*EXERCISE AIM*: Could you return every one of the rows below word for word, with the pictures left out?

Data entries
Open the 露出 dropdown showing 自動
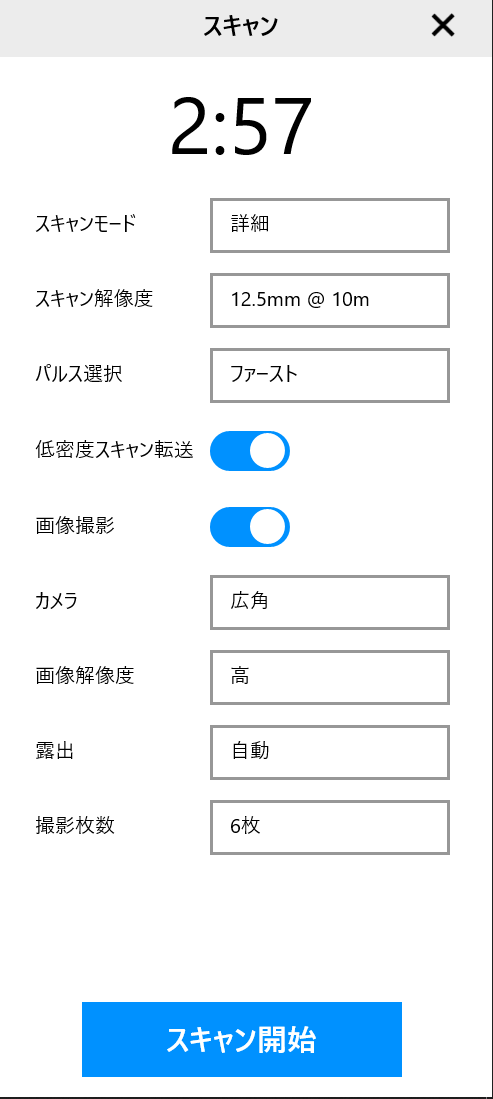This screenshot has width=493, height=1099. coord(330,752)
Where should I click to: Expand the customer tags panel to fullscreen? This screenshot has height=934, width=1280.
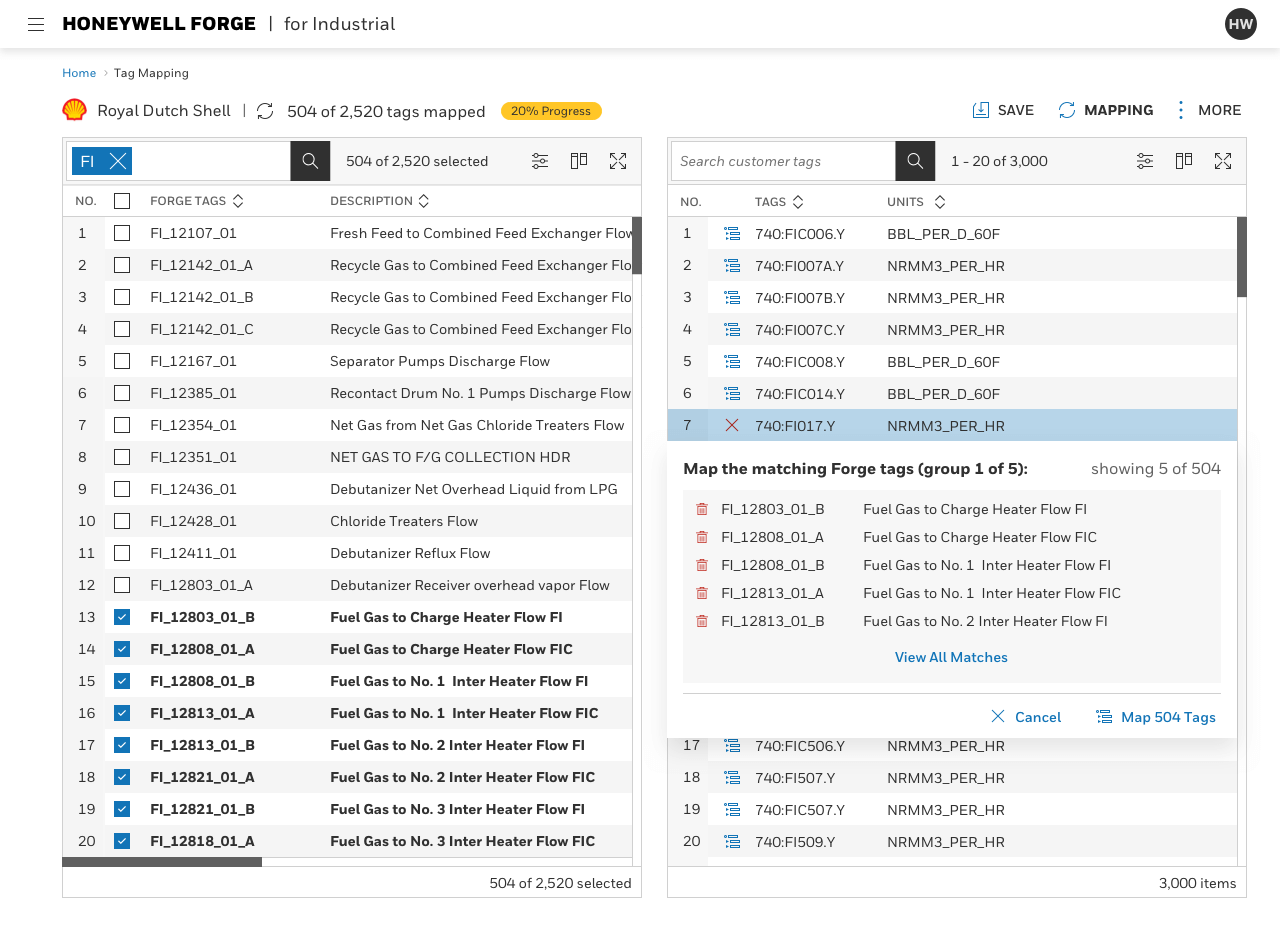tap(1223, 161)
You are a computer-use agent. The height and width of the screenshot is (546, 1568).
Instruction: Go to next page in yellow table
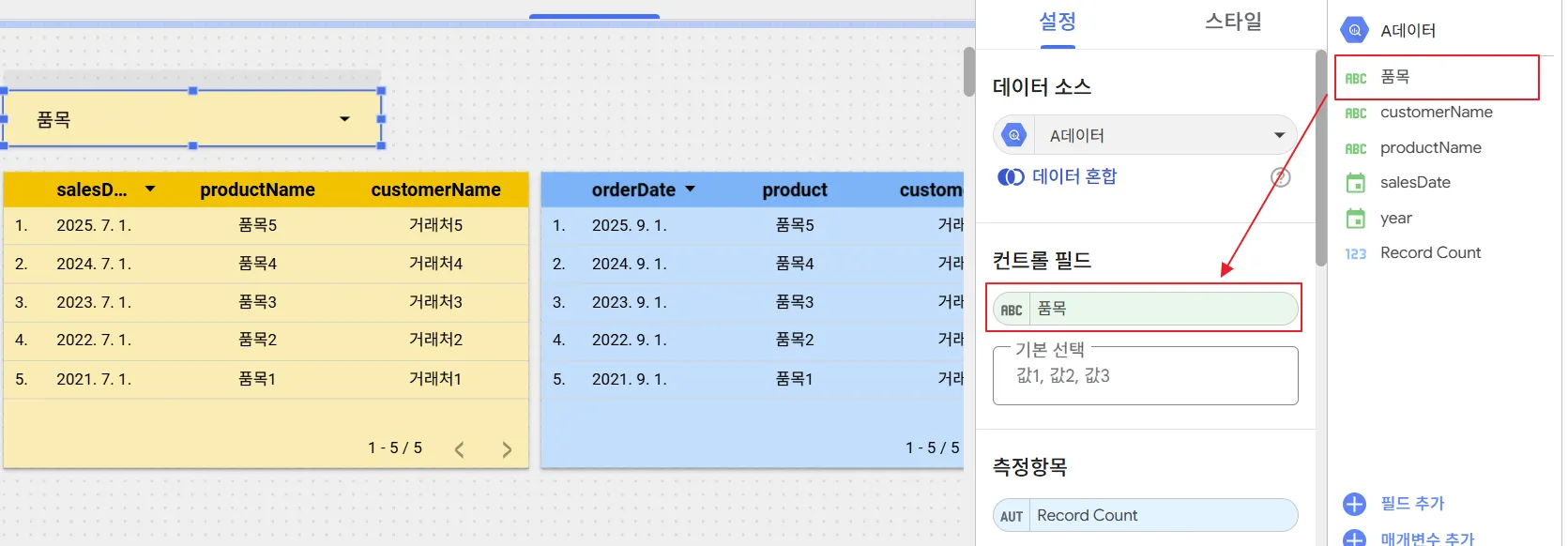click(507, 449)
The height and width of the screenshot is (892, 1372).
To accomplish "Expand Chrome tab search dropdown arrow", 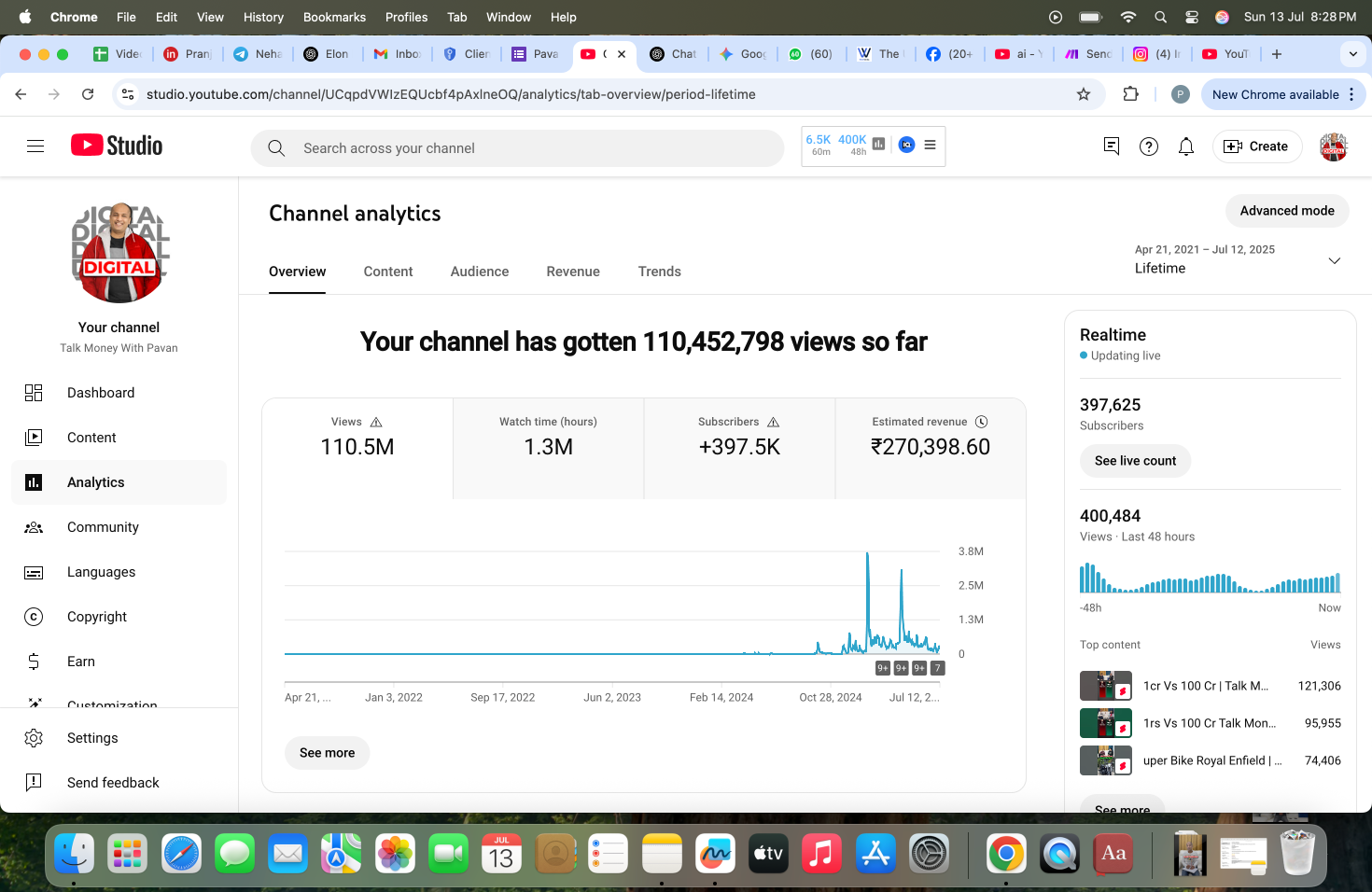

*ANSWER FOR THIS EXERCISE*:
Open the 露出 dropdown showing 自動
This screenshot has width=493, height=1099. coord(330,752)
Where should I click to: Expand the customer tags panel to fullscreen? This screenshot has height=934, width=1280.
tap(1223, 161)
You are a computer-use agent. The height and width of the screenshot is (546, 1568).
Instruction: Go to next page in yellow table
click(507, 449)
The height and width of the screenshot is (892, 1372).
To accomplish "Expand Chrome tab search dropdown arrow", 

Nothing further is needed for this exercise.